Why is a pandas.DatetimeIndex also identified as a pd.Int64Index?


Even though the single-level index of my dataframe shown below is clearly a pd.DatetimeIndex, it is still also identified as a pd.Int64Index.

In what follows, I demonstrate this behavior via printouts in the VS Code debugging console:

df.index
DatetimeIndex(['2018-01-01 00:00:00+01:00', '2018-01-01 01:00:00+01:00',
               '2018-01-01 02:00:00+01:00', '2018-01-01 03:00:00+01:00',
               '2018-01-01 04:00:00+01:00', '2018-01-01 05:00:00+01:00',
               '2018-01-01 06:00:00+01:00', '2018-01-01 07:00:00+01:00',
               '2018-01-01 08:00:00+01:00', '2018-01-01 09:00:00+01:00',
               ...
               '2019-08-24 14:00:00+02:00', '2019-08-25 14:00:00+02:00',
               '2019-08-26 14:00:00+02:00', '2019-08-26 15:00:00+02:00',
               '2019-08-27 15:00:00+02:00', '2019-08-28 15:00:00+02:00',
               '2019-08-29 14:00:00+02:00', '2019-08-30 14:00:00+02:00',
               '2019-08-31 14:00:00+02:00', '2019-08-31 15:00:00+02:00'],
              dtype='datetime64[ns, Europe/Madrid]', name='Time', length=13493, freq=None)

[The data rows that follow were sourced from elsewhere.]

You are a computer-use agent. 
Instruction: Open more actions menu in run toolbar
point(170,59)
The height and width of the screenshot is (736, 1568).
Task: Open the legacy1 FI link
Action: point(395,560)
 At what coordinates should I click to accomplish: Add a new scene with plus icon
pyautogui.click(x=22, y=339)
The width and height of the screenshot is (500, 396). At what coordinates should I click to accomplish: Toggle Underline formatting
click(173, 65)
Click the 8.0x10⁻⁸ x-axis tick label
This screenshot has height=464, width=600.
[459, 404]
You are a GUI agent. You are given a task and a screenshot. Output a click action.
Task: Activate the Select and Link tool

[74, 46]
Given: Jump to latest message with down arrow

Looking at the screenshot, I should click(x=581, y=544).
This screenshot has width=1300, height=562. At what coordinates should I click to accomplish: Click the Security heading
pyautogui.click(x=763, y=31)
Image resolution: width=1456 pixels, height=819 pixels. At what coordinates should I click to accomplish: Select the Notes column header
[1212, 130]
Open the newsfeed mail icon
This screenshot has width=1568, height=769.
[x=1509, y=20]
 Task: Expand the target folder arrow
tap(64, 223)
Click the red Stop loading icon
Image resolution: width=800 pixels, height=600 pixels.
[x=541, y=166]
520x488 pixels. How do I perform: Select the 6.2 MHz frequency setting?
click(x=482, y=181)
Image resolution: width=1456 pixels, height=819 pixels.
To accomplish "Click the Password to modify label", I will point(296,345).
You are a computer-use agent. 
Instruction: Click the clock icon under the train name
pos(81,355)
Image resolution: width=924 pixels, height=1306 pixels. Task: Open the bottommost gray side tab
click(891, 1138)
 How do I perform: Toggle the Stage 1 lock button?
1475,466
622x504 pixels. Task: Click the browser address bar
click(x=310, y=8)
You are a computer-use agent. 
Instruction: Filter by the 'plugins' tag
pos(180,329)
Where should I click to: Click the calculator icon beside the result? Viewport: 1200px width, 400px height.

isinstance(df.index, pd.DatetimeIndex)
True

isinstance(df.index, pd.Int64Index)
True

Note on import program and module versions employed:

I'm using Python 3.7.7 (default, Apr 20 2020, 05:55:00) [GCC 5.4.0 20160609] on linux Lubuntu 18.04 LTS.

As for the pandas version: 1.0.5


Solution

  • From the source code:

    > class DatetimeIndex(DatetimeTimedeltaMixin, DatetimeDelegateMixin):
    >    """
    >    Immutable ndarray of datetime64 data, represented internally as int64, and
    >    which can be boxed to Timestamp objects that are subclasses of datetime and
    >    carry metadata such as frequency information.